O Tribunal de Justiça do Estado de São Paulo (TJ) decidiu manter provisoriamente o prefeito Nilson Costa (PTB) no cargo até o julgamento do recurso protocolado pela Câmara Municipal de Bauru que defende a retomada dos efeitos do ato de cassação do mandato, ocorrido em 19 de setembro passado.
A negativa de pedido de liminar foi do desembargador Ricardo Lewandowski em agravo de instrumento (recurso) protocolado pelo Legislativo, na última sexta-feira. Em decisão de ontem à tarde, o desembargador apontou que não há no processo a presença dos requisitos necessários à concessão da liminar.
O principal aspecto seria o tempo necessário para a produção dos efeitos da cassação caso a liminar judicial não fosse concedida para a nova destituição do prefeito do cargo.
Nilson Costa retomou o cargo através de liminar concedida pelo juiz da 4.ª Vara Cível do Fórum de Bauru, Horácio Furquim Guanaes, contra o ato de cassação tomado pela Câmara com base em julgamento realizado pelos vereadores em denúncia de omissão, negligência, falta de decoro e improbidade administrativa.

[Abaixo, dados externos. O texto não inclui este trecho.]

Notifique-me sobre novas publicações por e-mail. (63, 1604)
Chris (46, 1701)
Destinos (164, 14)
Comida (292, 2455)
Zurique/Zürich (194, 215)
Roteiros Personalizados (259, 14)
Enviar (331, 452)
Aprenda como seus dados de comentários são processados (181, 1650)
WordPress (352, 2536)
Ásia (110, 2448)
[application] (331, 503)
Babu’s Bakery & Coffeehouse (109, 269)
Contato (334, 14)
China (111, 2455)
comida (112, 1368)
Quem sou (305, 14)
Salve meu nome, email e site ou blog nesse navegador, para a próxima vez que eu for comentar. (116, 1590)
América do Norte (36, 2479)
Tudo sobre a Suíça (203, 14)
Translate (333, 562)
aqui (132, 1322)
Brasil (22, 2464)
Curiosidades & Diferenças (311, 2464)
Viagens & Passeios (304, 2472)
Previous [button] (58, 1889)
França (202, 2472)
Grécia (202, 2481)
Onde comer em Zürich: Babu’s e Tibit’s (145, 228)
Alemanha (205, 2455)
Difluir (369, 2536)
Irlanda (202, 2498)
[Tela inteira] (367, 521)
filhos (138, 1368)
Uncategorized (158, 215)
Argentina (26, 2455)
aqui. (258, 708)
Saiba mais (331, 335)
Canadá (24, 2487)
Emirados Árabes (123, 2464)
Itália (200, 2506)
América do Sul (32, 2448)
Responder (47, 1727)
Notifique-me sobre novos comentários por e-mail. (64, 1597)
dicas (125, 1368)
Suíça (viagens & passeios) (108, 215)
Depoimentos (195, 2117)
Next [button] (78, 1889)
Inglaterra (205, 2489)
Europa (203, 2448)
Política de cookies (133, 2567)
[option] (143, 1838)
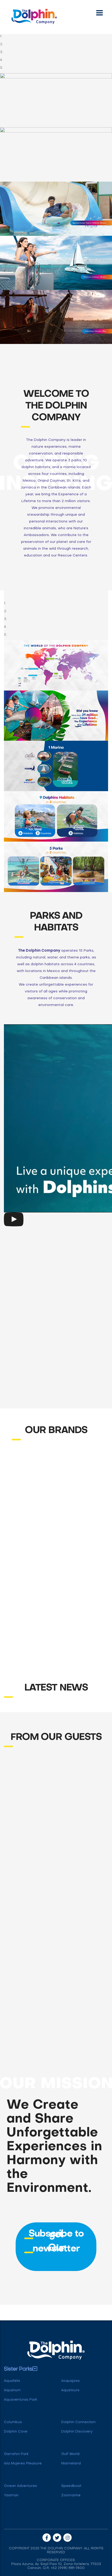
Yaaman (11, 2495)
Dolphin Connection (78, 2422)
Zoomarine (70, 2495)
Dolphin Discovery (76, 2431)
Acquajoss (70, 2381)
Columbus (13, 2422)
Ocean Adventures (20, 2486)
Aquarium (12, 2390)
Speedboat (71, 2486)
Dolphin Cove (15, 2431)
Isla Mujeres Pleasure (23, 2463)
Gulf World (70, 2454)
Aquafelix (12, 2381)
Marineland (71, 2463)
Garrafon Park (16, 2454)
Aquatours (70, 2390)
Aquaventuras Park (20, 2399)
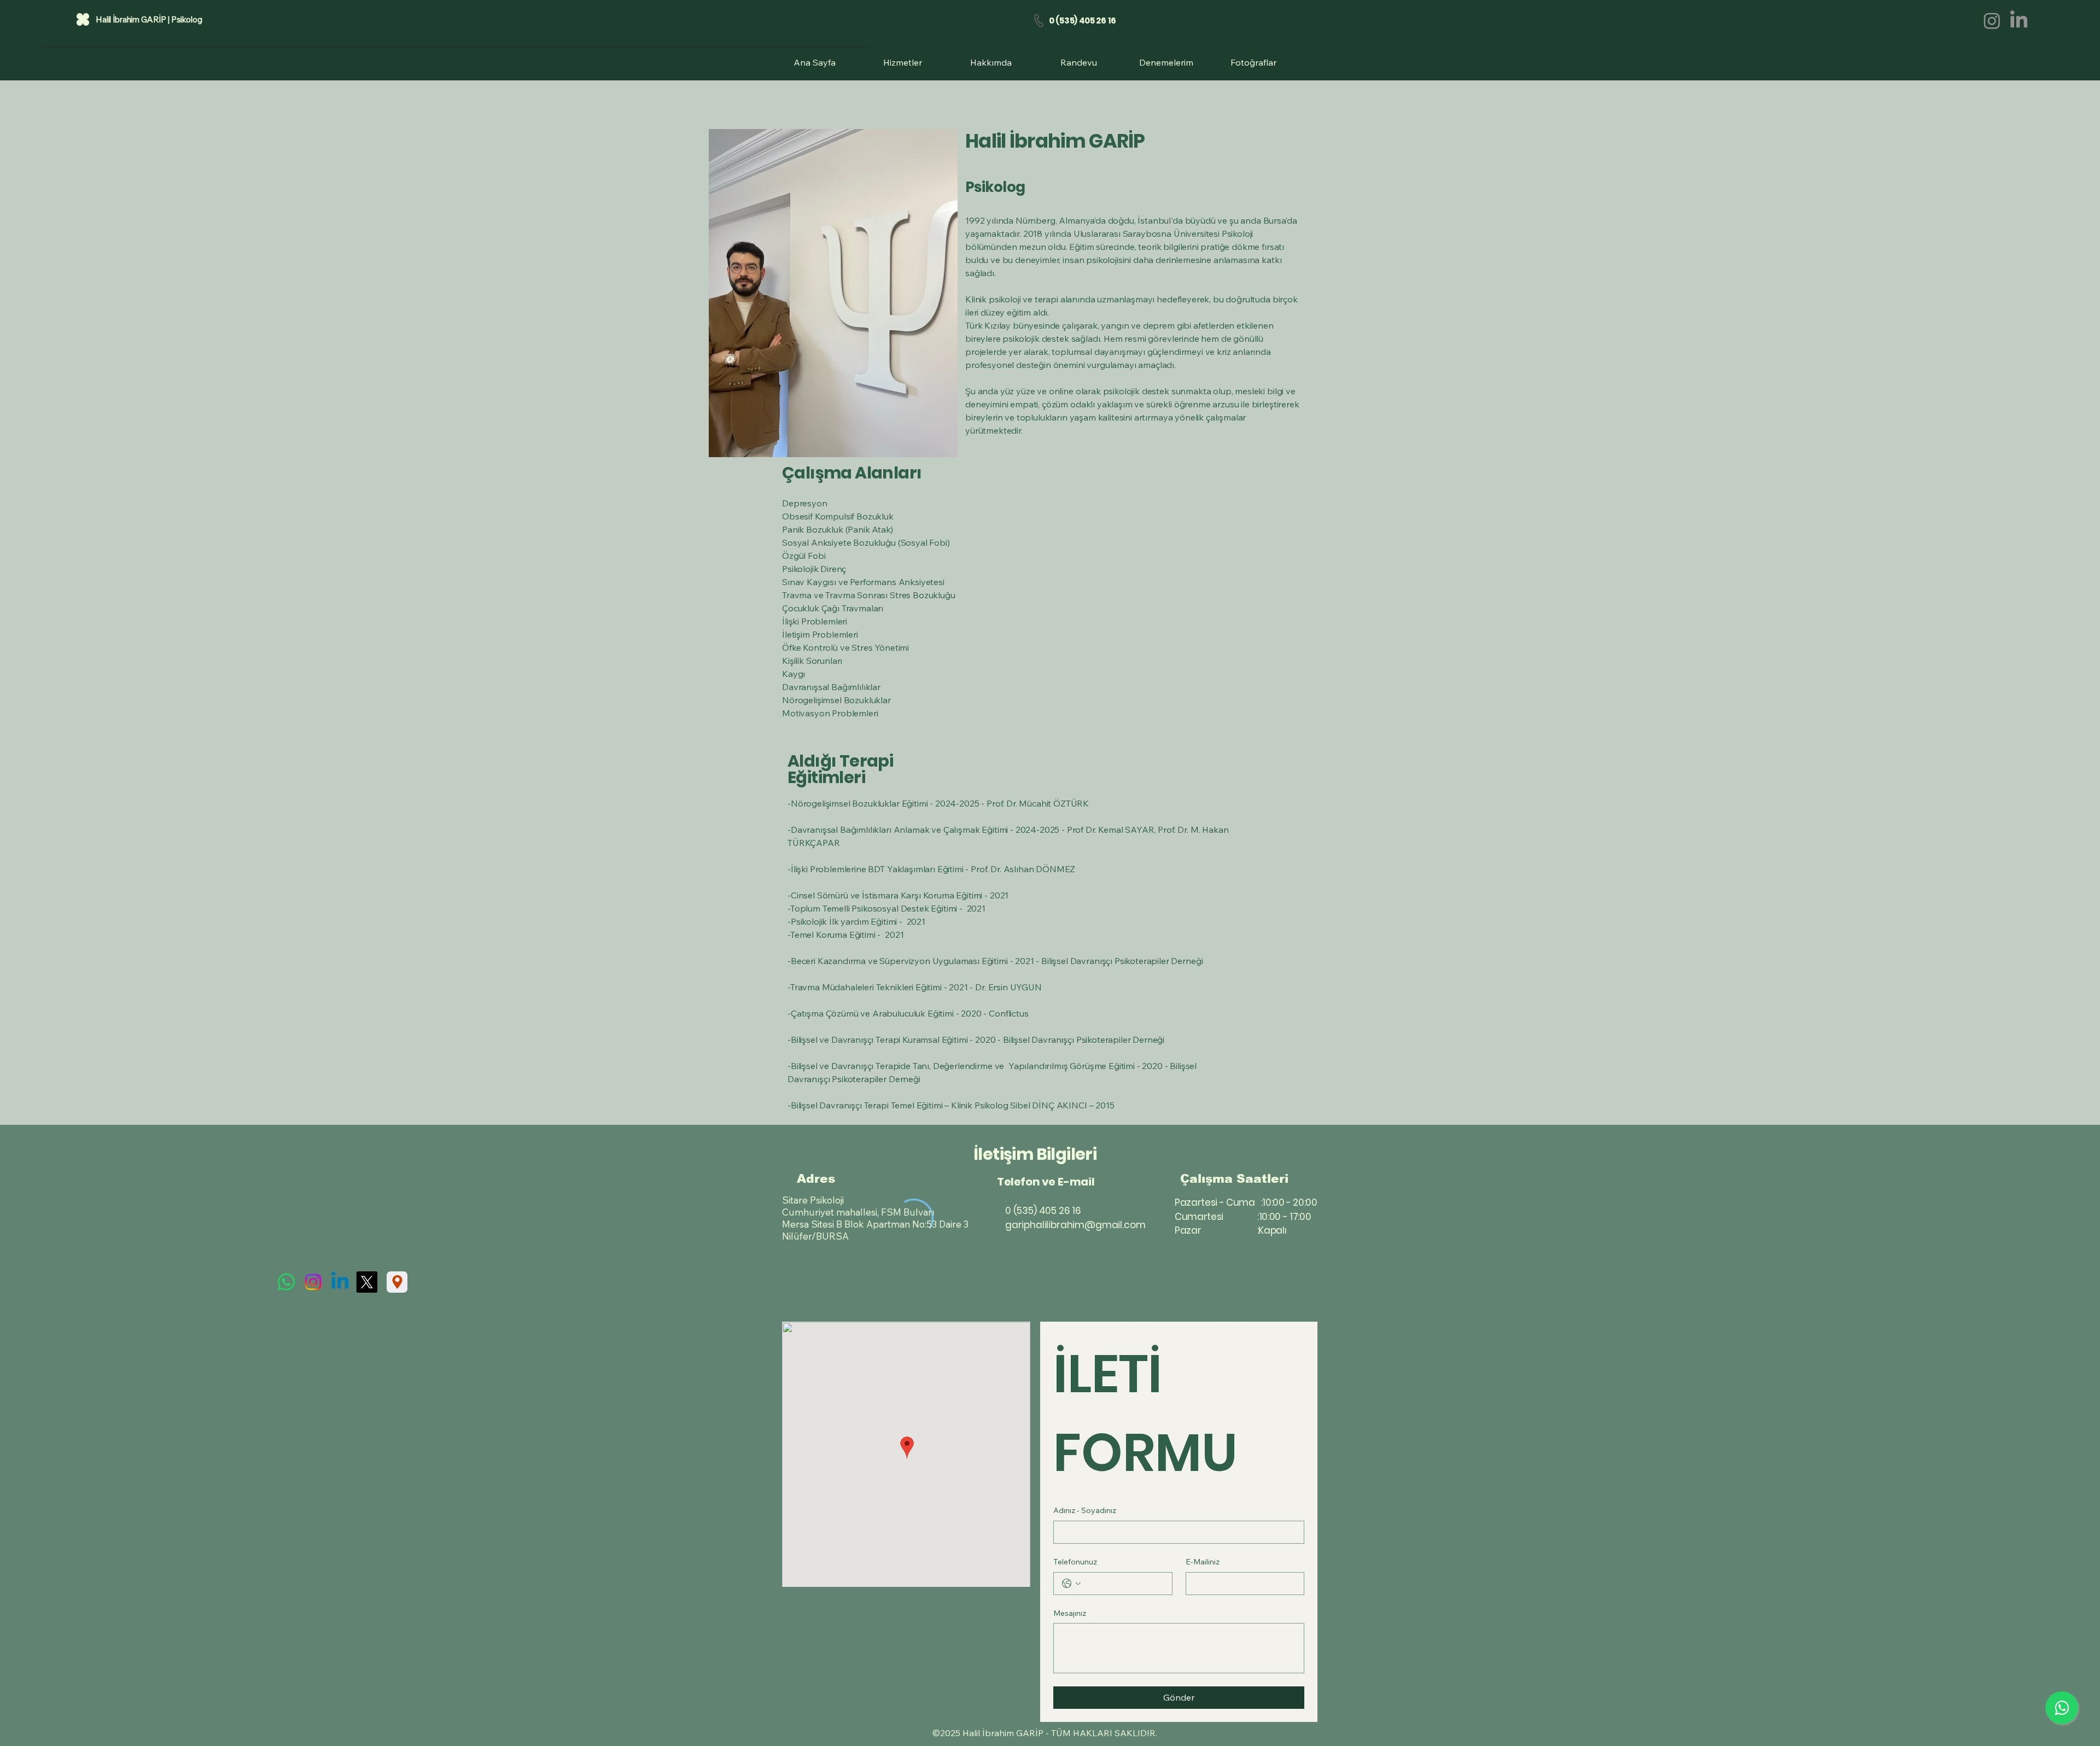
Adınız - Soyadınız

O desembargador rejeitou a tese da consultoria jurídica da Câmara de que o ato de cassação teria que voltar a produzir seus efeitos até o julgamento do mérito do recurso.
No agravo, o consultor jurídico Conrado Segalla combateu que o processo de cassação reuniu provas de que o prefeito foi omisso e negligente em relação às denúncias de irregularidades na compra de carne para a merenda escolar.

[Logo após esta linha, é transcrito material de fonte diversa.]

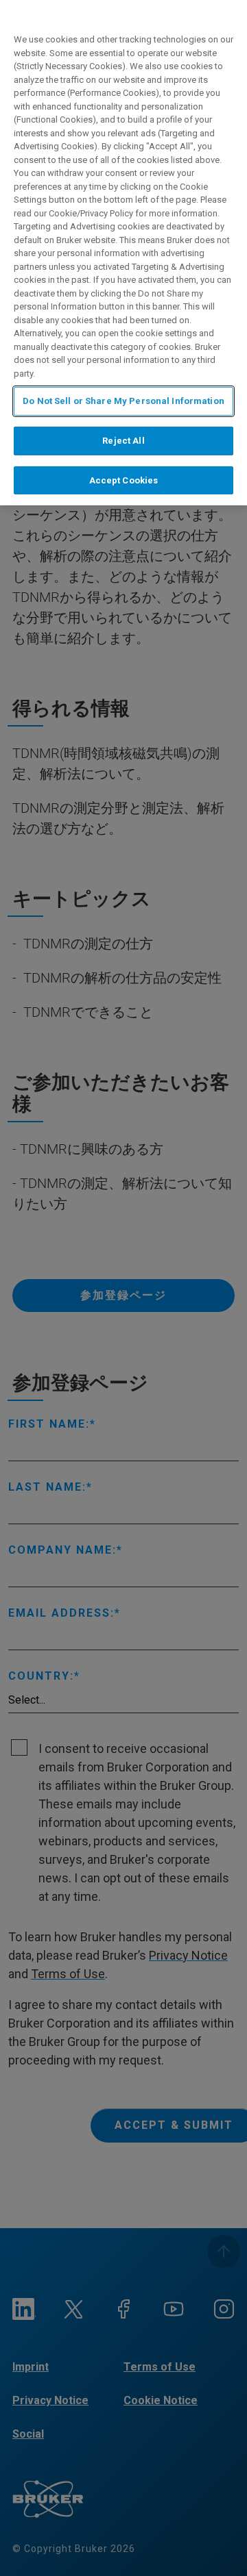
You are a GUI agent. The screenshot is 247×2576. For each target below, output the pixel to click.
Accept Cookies (123, 480)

Mas o chefe do Executivo obteve êxito na contestação da cassação, apontando que o processo não trouxe provas em relação ao que foi denunciado. O advogado de Nilson, Paulo Lauris, também levantou ilegalidades no procedimento administrativo e argumentou que não havia justa causa para a cassação.
O despacho do desembargador é curto. “Não vislumbrando no caso a presença dos requisitos legais, indefiro a liminar. Intime-se o agravado (prefeito) para responder o recurso no prazo legal”, decide.
O chefe do Executivo tem 10 dias para contestar os argumentos da Câmara na defesa do ato de cassação. Após essa fase, o processo retorna para o desembargador para a decisão. O acórdão será conhecido através do voto do relator e de outros dois desembargadores.
Nilson Costa perdeu o mandato em sessão concluída em 19 de setembro passado ao receber 15 votos pela cassação e seis contrários. O prefeito precisava de oito votos contra a denúncia para não perder o mandato. Mas, 23 dias depois de deixar o poder conquistado nas urnas na eleição do ano 2000, Nilson obteve a liminar que ainda o mantém de forma provisória no cargo.
Assim, a situação jurídica do prefeito agora se abre em duas frentes. Tramita pelo Fórum de Bauru para a decisão de mérito a ação de conhecimento proposta pelo prefeito contra o ato de cassação. De outro lado, o TJ vai analisar o recurso da Câmara que defende o ato de cassação.